The invisible hand that isn’t there

Amber nails it, but not in the way you might think.

Where are these opportunities? You don’t see the opportunities that no one offers you. You don’t see the suggestions, requests for collaboration, invitations to the user group, that didn’t happen.

Where are these obstacles? Also invisible. They’re a lack of inclusion, and of a single role model. They’re not having your opinion asked for technical decisions. They’re an absence of sponsorship — of people who say in management meetings “Jason would make a great architect.” Jason doesn’t even know someone’s speaking up for him, so how could Rokshana know she’s missing this?

You can’t see what isn’t there. You can’t fight for what you can’t see.

In the post that triggered Amber’s tweet, Tom describes the subtle, behind-the-scenes influences that make a career. Success is built on a hundred fortuitous circumstances. Lack of success is a thousand paper cuts. And since it’s always been this way, why would a sliced-up person even notice? It feels normal. Like a child with poor vision, they don’t even know anything is wrong until someone takes a broader perspective, makes a comparison.

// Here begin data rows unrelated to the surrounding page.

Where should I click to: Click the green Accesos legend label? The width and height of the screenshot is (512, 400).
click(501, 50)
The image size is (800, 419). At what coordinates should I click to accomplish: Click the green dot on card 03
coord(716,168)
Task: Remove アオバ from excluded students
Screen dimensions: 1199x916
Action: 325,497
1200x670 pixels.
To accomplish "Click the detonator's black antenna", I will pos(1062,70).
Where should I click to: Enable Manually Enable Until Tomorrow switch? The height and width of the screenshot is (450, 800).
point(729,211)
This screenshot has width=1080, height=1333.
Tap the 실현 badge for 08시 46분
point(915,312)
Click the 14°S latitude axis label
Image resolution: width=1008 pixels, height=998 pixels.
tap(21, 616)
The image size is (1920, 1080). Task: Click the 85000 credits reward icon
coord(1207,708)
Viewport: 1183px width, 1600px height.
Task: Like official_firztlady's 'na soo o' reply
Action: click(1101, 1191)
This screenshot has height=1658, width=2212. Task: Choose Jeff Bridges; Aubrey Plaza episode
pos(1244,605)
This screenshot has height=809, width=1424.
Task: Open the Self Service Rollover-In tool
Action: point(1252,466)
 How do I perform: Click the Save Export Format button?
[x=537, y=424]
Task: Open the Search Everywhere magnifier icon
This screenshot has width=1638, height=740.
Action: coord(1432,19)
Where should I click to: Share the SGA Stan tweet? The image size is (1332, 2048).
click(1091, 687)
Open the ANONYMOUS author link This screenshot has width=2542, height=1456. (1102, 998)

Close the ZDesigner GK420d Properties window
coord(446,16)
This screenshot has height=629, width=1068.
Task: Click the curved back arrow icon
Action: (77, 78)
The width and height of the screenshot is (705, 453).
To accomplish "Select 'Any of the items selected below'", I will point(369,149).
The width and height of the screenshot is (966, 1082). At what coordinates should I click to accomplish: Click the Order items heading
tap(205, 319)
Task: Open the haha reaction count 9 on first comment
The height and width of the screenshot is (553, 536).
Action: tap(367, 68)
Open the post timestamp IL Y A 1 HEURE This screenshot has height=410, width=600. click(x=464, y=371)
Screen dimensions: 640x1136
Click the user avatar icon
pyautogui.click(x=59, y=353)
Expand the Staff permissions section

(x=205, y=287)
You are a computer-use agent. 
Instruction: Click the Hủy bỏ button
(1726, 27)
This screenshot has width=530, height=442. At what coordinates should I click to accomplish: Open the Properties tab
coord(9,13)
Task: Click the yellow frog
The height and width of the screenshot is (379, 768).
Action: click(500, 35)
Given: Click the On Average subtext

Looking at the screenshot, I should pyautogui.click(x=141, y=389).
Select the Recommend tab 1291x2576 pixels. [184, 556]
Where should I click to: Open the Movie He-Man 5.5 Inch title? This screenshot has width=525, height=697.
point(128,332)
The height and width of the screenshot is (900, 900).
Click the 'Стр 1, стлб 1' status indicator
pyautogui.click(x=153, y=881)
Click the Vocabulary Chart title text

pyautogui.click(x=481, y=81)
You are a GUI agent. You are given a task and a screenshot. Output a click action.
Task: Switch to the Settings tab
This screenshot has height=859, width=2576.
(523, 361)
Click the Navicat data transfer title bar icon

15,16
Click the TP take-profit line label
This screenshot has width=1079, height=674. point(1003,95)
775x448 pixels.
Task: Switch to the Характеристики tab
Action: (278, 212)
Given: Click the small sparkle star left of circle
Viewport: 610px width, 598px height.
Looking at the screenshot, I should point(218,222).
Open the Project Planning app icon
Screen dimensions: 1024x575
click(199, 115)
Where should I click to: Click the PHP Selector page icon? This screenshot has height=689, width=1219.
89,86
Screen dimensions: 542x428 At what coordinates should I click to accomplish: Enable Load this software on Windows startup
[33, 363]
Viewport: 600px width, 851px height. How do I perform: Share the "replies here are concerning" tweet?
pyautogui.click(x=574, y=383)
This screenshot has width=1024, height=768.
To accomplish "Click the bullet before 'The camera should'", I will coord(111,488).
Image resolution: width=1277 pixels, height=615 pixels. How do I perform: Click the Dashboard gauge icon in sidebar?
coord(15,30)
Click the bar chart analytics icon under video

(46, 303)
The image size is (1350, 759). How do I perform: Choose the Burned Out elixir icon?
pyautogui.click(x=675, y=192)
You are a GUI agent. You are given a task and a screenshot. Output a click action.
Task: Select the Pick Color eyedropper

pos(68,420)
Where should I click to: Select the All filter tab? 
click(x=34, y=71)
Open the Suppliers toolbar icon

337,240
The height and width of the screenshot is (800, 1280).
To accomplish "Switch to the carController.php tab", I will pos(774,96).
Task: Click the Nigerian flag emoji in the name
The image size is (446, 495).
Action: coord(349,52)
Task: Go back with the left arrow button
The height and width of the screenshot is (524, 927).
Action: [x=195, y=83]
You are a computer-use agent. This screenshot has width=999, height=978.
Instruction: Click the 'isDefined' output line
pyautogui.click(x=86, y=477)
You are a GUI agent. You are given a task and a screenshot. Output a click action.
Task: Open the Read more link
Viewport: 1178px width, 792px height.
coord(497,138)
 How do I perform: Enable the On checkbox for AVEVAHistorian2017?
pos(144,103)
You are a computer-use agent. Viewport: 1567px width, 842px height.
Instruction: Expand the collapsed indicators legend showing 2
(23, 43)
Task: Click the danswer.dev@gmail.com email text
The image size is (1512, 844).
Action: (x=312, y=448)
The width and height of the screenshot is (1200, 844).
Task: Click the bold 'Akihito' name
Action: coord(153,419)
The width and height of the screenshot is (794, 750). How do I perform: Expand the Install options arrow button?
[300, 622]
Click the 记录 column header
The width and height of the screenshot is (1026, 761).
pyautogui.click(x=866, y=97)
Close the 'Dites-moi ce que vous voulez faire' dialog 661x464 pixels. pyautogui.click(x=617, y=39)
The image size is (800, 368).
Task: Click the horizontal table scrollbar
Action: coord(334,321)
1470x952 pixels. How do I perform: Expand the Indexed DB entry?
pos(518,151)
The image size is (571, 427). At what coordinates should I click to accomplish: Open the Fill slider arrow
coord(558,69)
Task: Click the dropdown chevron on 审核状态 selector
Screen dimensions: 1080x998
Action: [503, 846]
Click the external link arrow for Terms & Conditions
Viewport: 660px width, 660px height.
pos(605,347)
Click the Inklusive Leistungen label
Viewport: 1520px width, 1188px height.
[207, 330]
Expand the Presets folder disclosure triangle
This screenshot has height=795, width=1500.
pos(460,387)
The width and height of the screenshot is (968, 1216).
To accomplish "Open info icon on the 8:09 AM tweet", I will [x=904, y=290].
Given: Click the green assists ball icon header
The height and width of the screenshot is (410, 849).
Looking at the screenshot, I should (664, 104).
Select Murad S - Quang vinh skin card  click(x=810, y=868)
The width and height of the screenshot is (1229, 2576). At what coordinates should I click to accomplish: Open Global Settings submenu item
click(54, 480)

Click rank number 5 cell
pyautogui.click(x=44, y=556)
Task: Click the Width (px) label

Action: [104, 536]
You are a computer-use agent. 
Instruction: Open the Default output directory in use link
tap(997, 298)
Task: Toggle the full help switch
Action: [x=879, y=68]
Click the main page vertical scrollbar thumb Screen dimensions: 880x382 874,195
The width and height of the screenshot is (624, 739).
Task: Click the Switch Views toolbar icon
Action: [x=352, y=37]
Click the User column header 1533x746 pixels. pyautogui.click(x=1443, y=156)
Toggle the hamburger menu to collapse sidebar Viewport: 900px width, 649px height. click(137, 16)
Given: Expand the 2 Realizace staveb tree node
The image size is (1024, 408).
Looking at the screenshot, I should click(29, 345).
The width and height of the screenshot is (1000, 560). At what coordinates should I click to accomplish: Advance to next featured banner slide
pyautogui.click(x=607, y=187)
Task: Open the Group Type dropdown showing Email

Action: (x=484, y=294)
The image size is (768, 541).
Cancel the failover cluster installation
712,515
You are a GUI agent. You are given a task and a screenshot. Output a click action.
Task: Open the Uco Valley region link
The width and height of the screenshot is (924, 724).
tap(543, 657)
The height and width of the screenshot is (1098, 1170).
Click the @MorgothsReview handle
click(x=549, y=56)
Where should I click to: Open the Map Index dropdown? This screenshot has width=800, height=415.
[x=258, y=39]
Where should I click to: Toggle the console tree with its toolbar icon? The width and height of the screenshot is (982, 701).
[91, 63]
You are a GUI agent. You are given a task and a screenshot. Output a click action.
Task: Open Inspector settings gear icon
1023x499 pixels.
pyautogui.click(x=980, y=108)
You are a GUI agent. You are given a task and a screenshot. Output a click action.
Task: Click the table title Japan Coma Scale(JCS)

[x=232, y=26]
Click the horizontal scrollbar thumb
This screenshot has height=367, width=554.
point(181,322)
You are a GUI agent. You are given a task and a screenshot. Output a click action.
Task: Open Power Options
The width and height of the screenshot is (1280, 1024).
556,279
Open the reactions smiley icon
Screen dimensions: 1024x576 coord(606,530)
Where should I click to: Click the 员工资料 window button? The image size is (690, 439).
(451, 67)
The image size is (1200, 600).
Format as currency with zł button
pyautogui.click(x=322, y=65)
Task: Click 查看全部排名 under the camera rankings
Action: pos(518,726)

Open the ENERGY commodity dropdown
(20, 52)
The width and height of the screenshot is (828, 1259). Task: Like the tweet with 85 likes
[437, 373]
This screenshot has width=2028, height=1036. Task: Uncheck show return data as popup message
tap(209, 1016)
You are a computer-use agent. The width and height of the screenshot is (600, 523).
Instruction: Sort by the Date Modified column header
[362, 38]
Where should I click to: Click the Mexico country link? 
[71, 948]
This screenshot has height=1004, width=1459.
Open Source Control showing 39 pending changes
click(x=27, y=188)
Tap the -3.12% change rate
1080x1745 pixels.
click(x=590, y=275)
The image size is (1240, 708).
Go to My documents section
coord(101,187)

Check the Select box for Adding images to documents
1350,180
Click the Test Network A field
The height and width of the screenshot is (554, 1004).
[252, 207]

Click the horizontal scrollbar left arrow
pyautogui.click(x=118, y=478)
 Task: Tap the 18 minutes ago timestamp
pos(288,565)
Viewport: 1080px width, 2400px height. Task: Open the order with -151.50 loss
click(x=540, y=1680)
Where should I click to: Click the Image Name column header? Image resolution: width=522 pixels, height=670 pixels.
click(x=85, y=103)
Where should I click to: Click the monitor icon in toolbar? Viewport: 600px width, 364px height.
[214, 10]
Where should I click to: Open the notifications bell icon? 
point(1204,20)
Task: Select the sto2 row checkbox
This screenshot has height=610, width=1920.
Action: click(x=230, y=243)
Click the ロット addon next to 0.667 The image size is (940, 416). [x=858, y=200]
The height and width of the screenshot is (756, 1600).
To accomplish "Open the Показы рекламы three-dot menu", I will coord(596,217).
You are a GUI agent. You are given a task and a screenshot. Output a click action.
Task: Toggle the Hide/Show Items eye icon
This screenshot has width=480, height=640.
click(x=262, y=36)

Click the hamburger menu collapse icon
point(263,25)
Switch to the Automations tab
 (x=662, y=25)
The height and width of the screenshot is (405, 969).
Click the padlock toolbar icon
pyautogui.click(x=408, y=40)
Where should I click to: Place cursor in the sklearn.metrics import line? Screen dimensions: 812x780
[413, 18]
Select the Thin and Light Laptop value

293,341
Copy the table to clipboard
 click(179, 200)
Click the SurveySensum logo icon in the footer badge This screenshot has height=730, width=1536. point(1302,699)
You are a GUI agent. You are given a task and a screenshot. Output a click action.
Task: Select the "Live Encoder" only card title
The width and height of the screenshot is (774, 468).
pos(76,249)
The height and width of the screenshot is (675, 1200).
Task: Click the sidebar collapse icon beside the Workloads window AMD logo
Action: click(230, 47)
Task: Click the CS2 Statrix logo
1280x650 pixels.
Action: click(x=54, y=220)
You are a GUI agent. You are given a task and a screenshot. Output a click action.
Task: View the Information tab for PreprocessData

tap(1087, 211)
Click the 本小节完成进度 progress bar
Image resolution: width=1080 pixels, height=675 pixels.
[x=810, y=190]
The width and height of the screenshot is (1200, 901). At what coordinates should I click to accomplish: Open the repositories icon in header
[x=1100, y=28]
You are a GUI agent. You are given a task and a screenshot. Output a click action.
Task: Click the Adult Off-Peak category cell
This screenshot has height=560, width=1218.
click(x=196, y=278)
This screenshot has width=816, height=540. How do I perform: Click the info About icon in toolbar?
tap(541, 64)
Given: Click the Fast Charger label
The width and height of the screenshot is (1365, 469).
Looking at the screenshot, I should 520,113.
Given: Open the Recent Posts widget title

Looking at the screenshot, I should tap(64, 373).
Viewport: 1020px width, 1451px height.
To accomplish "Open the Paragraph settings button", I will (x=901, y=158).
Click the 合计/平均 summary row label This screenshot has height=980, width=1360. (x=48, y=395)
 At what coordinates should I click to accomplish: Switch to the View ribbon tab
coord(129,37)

How can we make this comparison? At the aggregate. You don’t have to look far to know that at the aggregate, women and minorities are strangely missing. Women who are here are leaving.

This isn’t overt discrimination, it isn’t intentional, it’s simply how our pattern-forming brains work. When people like me think about technologists, the image that comes to mind has pale skin and grows a moustache in November. People aren’t trying to exclude anyone, we’re just human. If you disagree, read some numbers.

Tom gets it wrong when he realizes there are “certain opportunities I get that women have to fight much harder for.” There’s no fighting, you can’t fight for opportunities you don’t see. Instead, there is waiting. Wait forever, wait until they’re tired of feeling out of place. Until some other career offers them the encouragement they don’t realize they’re missing.

It’s vague because no one can see what isn’t there – until we back up and observe the indirect effects.

The invisible hand isn’t pushing up down – it’s pulling others up. Let’s work on pulling everyone up.

So how must we be vigilant? I’ll tell you.

  1. Create explicit opportunities to make up for the implicit ones minorities aren’t getting. Invite women to speak, create minority-specific scholarships, make extra effort to reach out to underrepresented people.
  2. Make conscious effort to think about including everyone on the team in decisions. Don’t always go with your gut for whom to invite to the table.
  3. Don’t interrupt a woman in a meeting. (I catch myself doing this, now that I know it’s a problem.) Listen, and ask questions.
  4. If you are a woman, be the first woman in the room. We are the start of making others feel like they belong.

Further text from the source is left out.